* start *
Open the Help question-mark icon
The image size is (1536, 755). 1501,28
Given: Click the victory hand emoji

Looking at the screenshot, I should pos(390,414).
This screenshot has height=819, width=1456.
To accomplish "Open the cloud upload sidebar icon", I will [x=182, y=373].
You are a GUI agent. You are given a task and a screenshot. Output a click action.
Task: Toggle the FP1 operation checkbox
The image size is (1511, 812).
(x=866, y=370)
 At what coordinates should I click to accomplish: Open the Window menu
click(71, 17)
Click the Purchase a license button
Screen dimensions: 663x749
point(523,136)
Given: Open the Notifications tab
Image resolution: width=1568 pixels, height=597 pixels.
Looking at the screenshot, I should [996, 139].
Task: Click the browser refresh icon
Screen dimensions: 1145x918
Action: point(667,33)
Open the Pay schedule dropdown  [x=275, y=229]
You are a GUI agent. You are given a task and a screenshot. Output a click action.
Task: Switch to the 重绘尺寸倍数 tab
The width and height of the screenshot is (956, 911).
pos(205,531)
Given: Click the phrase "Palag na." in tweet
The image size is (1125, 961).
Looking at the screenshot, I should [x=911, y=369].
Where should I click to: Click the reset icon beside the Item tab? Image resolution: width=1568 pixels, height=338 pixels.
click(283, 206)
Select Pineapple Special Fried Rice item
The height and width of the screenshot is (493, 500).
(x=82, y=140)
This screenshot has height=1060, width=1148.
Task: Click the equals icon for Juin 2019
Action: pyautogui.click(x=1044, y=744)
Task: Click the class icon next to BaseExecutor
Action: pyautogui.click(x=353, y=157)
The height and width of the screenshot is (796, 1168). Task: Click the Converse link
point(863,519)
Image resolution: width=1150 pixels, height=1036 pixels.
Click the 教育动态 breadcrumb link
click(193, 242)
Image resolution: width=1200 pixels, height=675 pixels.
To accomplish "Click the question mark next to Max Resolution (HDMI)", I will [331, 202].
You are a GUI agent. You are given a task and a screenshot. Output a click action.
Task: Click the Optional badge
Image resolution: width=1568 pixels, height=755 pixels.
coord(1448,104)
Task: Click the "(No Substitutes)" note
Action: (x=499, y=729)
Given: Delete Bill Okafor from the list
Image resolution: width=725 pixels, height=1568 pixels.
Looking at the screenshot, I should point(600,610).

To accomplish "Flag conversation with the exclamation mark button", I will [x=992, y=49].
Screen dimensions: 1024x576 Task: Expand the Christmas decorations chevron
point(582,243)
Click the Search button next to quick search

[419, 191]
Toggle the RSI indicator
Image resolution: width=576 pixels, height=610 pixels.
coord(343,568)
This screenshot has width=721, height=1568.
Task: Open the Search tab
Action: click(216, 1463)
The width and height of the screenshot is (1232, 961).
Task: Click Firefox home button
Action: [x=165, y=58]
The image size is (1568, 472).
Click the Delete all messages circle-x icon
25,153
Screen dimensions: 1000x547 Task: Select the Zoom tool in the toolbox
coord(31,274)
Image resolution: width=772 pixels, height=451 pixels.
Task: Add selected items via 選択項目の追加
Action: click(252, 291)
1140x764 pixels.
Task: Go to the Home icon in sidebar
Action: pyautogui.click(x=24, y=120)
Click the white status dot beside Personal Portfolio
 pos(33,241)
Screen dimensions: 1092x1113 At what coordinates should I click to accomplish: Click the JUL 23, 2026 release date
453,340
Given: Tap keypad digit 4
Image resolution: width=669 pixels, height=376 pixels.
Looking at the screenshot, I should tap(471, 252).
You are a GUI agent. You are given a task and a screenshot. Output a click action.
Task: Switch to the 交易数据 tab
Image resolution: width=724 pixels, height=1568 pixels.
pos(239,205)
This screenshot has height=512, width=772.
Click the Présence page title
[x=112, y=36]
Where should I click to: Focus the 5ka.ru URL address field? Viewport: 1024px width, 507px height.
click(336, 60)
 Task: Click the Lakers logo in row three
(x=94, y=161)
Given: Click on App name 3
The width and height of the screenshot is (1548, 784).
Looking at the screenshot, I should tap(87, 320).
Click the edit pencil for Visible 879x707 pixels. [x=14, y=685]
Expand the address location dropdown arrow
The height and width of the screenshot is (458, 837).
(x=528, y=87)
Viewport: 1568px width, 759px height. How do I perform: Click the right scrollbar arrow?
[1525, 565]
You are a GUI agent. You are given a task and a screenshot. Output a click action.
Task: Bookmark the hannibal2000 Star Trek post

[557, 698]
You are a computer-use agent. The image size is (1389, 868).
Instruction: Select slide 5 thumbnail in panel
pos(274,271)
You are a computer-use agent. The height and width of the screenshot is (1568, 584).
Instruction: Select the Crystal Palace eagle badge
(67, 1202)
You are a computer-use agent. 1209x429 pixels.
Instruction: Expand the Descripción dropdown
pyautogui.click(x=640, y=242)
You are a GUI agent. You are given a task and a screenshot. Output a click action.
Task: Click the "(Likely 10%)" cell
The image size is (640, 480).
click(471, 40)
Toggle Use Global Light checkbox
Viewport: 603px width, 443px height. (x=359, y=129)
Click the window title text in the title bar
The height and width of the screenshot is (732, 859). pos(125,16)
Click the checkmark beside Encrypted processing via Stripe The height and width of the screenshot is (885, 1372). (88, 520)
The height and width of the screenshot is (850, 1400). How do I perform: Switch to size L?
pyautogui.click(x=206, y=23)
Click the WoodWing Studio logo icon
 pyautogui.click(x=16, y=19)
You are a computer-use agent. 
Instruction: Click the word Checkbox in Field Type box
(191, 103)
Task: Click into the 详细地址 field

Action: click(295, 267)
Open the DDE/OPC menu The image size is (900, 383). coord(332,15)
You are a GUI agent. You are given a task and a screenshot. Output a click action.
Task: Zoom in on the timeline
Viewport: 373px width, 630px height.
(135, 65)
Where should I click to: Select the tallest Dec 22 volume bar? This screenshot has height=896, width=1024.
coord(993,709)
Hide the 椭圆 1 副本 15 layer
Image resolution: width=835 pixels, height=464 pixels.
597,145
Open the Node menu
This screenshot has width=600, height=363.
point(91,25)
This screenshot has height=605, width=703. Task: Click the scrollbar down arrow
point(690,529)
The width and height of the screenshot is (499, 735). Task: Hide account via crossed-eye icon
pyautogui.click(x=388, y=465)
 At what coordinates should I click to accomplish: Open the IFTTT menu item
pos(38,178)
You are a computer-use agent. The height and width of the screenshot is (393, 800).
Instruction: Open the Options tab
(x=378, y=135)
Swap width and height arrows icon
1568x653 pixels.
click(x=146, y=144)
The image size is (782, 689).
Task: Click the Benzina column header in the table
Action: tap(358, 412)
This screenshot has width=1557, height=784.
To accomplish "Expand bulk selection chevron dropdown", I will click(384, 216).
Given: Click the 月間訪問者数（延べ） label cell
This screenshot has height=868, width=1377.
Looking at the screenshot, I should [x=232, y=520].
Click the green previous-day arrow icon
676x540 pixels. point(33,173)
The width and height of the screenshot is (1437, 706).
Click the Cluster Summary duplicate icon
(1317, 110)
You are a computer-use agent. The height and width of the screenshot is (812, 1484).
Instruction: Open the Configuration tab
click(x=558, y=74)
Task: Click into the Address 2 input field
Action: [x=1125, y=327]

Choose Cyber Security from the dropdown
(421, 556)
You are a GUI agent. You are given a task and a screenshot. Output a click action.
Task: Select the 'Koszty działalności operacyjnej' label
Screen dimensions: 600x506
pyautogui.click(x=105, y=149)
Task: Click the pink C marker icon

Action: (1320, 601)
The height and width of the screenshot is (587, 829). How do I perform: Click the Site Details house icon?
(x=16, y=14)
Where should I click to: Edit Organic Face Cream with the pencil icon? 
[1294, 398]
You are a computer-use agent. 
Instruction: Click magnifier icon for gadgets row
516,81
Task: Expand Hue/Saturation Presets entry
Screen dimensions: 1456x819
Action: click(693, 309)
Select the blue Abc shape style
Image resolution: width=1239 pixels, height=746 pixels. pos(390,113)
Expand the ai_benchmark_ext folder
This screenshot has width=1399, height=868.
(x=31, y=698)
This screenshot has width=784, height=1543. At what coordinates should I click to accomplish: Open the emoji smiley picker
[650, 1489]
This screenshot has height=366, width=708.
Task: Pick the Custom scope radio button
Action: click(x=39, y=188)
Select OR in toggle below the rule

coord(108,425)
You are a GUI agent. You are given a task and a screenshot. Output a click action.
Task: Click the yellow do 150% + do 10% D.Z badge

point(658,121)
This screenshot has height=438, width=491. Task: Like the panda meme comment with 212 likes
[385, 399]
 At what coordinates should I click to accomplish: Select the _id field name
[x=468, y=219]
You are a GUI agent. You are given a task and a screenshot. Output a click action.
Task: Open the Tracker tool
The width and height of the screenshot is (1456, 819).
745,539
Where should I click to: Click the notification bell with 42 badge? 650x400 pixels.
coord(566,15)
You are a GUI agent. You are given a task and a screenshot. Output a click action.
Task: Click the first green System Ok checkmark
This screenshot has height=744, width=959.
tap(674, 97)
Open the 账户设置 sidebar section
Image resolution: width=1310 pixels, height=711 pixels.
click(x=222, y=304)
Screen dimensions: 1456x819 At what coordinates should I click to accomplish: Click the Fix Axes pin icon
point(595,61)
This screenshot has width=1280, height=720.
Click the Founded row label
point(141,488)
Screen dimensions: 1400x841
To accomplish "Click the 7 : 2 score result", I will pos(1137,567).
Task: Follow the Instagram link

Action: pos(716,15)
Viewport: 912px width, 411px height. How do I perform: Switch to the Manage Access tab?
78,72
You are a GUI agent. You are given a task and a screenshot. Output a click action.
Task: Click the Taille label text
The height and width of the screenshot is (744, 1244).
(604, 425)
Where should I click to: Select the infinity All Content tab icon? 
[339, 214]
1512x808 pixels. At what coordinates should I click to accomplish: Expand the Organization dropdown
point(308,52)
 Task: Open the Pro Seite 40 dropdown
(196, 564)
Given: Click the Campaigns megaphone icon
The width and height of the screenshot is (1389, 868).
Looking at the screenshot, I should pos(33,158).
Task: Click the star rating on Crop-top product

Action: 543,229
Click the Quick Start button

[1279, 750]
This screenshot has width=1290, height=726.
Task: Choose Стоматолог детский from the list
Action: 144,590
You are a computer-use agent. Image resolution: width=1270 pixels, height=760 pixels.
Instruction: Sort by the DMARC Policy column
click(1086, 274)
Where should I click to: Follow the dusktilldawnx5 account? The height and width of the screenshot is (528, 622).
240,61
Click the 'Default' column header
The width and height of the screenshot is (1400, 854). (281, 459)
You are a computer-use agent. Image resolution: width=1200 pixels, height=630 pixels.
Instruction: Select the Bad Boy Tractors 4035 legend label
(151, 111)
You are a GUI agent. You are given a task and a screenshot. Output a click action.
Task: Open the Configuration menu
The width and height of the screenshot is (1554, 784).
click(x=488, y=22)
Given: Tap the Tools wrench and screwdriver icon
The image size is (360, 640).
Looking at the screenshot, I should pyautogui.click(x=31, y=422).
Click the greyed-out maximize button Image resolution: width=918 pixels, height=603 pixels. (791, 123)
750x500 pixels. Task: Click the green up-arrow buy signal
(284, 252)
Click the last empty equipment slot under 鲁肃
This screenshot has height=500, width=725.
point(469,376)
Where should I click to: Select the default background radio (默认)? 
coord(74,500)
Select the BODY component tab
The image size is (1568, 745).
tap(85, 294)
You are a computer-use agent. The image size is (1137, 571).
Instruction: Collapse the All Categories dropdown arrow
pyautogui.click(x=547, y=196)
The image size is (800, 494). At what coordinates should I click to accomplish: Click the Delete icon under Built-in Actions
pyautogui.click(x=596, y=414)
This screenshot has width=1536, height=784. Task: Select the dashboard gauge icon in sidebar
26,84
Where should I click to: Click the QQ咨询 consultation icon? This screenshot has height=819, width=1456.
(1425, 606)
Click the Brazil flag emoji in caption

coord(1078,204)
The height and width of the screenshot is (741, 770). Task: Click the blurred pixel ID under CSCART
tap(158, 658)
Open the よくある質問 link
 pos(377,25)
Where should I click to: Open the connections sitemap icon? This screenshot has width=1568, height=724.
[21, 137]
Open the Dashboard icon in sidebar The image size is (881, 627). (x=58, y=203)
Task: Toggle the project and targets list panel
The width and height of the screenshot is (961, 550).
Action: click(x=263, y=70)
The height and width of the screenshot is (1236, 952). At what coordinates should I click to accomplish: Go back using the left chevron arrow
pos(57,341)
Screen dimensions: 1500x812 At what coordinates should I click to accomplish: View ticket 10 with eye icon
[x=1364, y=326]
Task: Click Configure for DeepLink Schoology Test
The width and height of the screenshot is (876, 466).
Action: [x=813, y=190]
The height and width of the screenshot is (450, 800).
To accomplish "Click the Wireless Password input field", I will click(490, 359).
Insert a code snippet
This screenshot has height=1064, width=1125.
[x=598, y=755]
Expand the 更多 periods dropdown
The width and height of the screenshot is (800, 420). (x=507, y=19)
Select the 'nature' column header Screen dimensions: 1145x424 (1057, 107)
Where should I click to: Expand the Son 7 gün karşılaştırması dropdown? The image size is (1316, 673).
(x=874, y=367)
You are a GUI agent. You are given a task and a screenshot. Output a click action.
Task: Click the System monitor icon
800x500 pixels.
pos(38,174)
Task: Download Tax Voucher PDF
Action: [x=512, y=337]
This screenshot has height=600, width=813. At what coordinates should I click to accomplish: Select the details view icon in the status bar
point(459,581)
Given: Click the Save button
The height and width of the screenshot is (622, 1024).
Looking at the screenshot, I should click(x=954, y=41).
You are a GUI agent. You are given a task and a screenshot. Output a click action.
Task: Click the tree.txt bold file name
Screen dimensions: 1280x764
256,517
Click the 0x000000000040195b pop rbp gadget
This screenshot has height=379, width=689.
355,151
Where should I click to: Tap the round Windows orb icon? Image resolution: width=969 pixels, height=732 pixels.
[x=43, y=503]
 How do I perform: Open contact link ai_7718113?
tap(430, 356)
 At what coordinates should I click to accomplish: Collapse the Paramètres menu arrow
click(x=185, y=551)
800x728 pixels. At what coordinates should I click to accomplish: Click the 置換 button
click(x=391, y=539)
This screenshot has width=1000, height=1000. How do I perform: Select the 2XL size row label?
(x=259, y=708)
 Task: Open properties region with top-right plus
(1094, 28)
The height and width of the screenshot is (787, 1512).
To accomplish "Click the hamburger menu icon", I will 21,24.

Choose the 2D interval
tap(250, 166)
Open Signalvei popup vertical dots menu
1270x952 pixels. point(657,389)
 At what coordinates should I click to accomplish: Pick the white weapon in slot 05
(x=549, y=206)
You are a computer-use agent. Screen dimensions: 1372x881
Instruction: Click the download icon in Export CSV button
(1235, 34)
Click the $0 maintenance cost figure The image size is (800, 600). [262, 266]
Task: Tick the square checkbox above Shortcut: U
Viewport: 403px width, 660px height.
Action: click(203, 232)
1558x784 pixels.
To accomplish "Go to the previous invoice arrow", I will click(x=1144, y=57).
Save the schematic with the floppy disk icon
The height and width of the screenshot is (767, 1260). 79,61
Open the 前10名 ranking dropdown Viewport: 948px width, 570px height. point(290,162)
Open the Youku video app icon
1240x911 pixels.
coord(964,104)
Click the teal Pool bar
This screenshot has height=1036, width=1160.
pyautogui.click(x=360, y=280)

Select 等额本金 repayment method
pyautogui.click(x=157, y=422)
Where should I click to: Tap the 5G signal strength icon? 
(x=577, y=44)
* end *
▸ Task goal
Copy the records starting at the line with "Click the window title text in the title bar" and ending at the line with "point(690,529)", swapping "timeline" for "map" and keeping everything else the same.

▸ Expected output
Click the window title text in the title bar
The height and width of the screenshot is (732, 859). pos(125,16)
Click the checkmark beside Encrypted processing via Stripe The height and width of the screenshot is (885, 1372). (88, 520)
The height and width of the screenshot is (850, 1400). How do I perform: Switch to size L?
pyautogui.click(x=206, y=23)
Click the WoodWing Studio logo icon
 pyautogui.click(x=16, y=19)
You are a computer-use agent. 
Instruction: Click the word Checkbox in Field Type box
(191, 103)
Task: Click into the 详细地址 field

Action: click(295, 267)
Open the DDE/OPC menu The image size is (900, 383). coord(332,15)
You are a GUI agent. You are given a task and a screenshot. Output a click action.
Task: Zoom in on the map
Viewport: 373px width, 630px height.
(135, 65)
Where should I click to: Select the tallest Dec 22 volume bar? This screenshot has height=896, width=1024.
coord(993,709)
Hide the 椭圆 1 副本 15 layer
Image resolution: width=835 pixels, height=464 pixels.
597,145
Open the Node menu
This screenshot has width=600, height=363.
point(91,25)
This screenshot has height=605, width=703. Task: Click the scrollbar down arrow
point(690,529)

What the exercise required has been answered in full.